■ Material provided ■

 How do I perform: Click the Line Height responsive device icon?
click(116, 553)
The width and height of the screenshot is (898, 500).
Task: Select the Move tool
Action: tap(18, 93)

■ Exercise brief ■
Print every line of the material above exactly.

■ Output for this task ■
 How do I perform: Click the Line Height responsive device icon?
click(116, 553)
The width and height of the screenshot is (898, 500).
Task: Select the Move tool
Action: tap(18, 93)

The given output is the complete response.